Finding symmetries in an unsymmetrical world ..

Posts Tagged ‘machine learning

So, how much is your network really worth – Experiments in data-mining, disambiguation & Natural Language processing [Part 1]

This problem is inspired from the baby problem mentioned in Matthew A. Russell ‘s Mining the Social Web on mining Linkedin data for profit& fun. For the Faint-hearted, Short of time, Show me the Meat Quick folks, skip to the results, directly , or explore my codes in Github here

Original Problem Statement & Use-case  for Motivation

The original idea was to fetch the data using Linkedin RESTful API’s and score the connections using a bunch of interfaces across people, social media (new feeds etc) , groups, communications, companies (Proxy for Revenue) and other metrics to score companies.  The idea was to know who are the people who really add value to my network. Then scale this up by the roles I want to grow in, and here’s the fun part of it – since We are all Startup’s in Ourselves (Reid Hofmannn’s The Startup of you) , I could pivot to these interesting insights that this data set might give. Now, you might think – why not hand curate this all, (hand) “analyze” it and see what works , except that this doesn’t not scale, people keep transitioning all the time and so do your plans, plus why not build something beautiful instead ? Besides, I really wanted to work on something that lets me experiment on end-to-end with Data mining techniques, especially on disambiguating entities and Natural language processing that I am learning.

Challenges

The problem I faced here was multi-fold, some companies did not have official revenue numbers, plus this data-set had to be hand curated) – the problem though was that my architecture was so messed up that I could no longer validate what I see is what I “want” to get, and since I was coding all this data for “scale” in map-reduce on data I fetched via Linkedin’s APi’ (JSON & later the responses from the default XML format).  So, to tackle it hands-on,  I broke the problem(Divide & Conquer) to work only on “companies” for now . On a second thought, it made my life simple, now I don’t have to hand curate revenue number for “all” the companies(As a proxy for company reputation, amongst others) – I can just focus on hand-curate for top 20% say, since after that, things really thin out at the tails, as is confirmed by frequency distribution of the data.

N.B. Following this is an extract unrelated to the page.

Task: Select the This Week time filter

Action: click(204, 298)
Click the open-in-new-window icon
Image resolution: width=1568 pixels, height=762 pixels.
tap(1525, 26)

What follows, is the real hands-on from the baby problem I attacked to disambiguate & do frequency plots on these company names.

linkedin_blog_new

Note the frequency plot above is pruned at Top 20 entities (weighted by frequency) – as I mentioned, the total entities are 761 , but plotting them in R & Inkspace gets cluttered [If you have smarter ways to visualize , like hovering text when pointed at by the mouse, but not written text, do drop a comment below- I am yet to experiment on the visualization front.

Data set :

761 data points on imported contacts from Linkedin – about companies that people work with, in my immediate network (You can import this manually, use my code in Github here – and see your personal wealth of Network for yourself !)

 

Methodology & Algorithm :

The prelim step involves looking up the data to do frequency plots on raw data . This is important because it gives you an intimate knowledge of 80-20 effort s that you should focus on, which si especially critical when doing processing with Natural language data sets and gives an idea of the transformations to do on it, including filtering for stop words. This is important since I  do Frequent item set mining – and don’t want to give more weight-age to stop words like “the”  in “The Bank of America” , “The Boston Consulting” , “ The Bank of New York Mellon”  (This would have otherwise basketed all these items with same “key”(or the “Stem” of a unique entity), meaning since it would no longer find similarity with Bank & Boston, it will incorrectly interpret the name as “The” .  This, trick, of course is only possible since I had a good look at the frequency maps of the raw data-set .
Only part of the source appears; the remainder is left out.